In 2014, we developed a modified strategy to treat “Swiss cheese” VSDs to address the potential drawbacks of previously reported single patch technique but based on the same technical principle of exclusion of the right ventricular apex. We tried to use two fresh pericardium patches to close the defects during the procedure instead of a large prosthetic patch, like Darcon or Gore-tex. The main technical points were described above in the procedure part. Our technique is suitable for infants over 3 months old. Although the CPB time (96 min) and aortic clamping time (68 min) in our series of cases are longer than that of previous reported research [13], if we take a look at the median time for exposing and closing of “Swiss Cheese” VSDs, 56 min is relatively short and the advantages of our technique can be easily recognized in terms of technical requirements and operation time. However, it is pretty hard to apply this technique in patients under 3 months old as a full view exposure of the VSDs is almost impossible. If the patient's condition is too critical to wait for receiving this technique till 3 months old, pulmonary artery banding can be performed in advance. In this group, one case was taken according to this strategy, and finally had a biventricular repair with good result. The fact that there were no serious complication in the early postoperative period in this study indicates that this technique is safe and reliable.
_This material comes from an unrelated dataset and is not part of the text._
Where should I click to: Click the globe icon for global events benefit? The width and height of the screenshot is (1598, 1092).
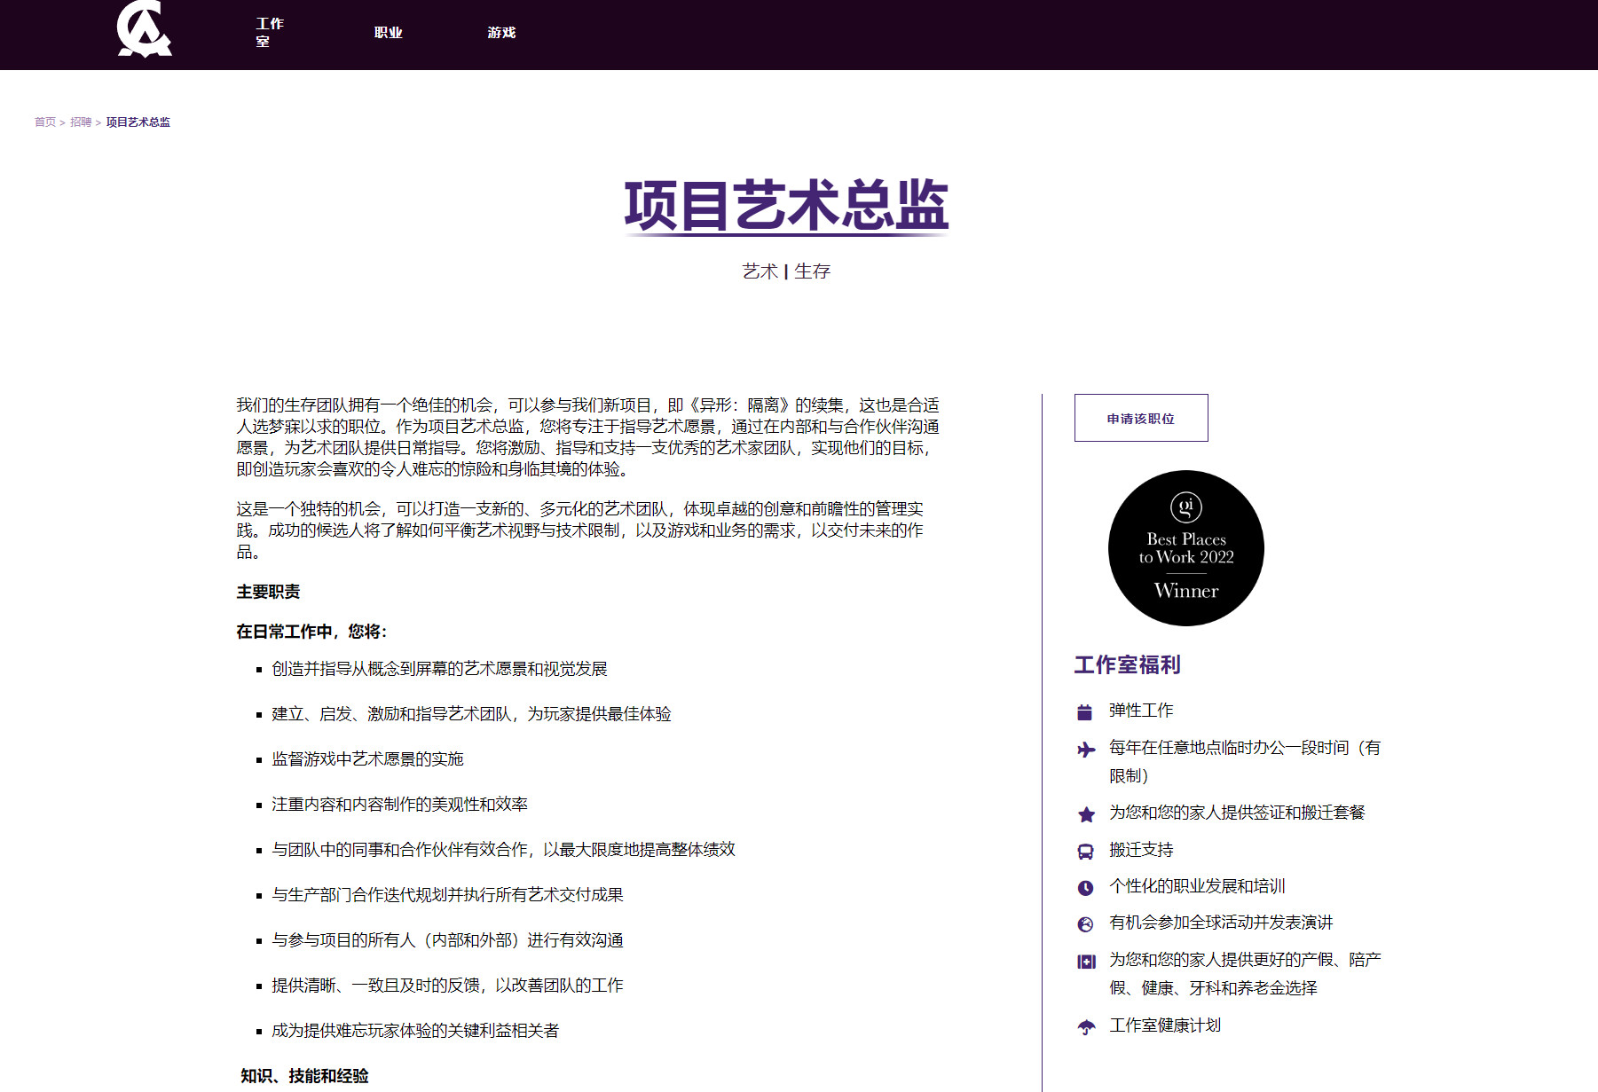pyautogui.click(x=1084, y=922)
There was no serious complication during a median follow-up period of 3.2 years. Follow-up TTE test showed normal systolic and diastolic cardiac function in all the 10 cases. This may be related to the use of fresh pericardial patches, as it was reported that fresh autologous pericardium showed good biological characteristics, such as free of retraction, thickening, stiffness, fibrosis and calcification [15], thus it possibly does not affect right ventricular function in midterm period. In addition, the two-patch technique not only protects the moderator band, an important anatomical structure of the right ventricle, but also avoids a too large patch to cover the entire inner right ventricular wall and thus limiting the diastolic function of the right ventricle.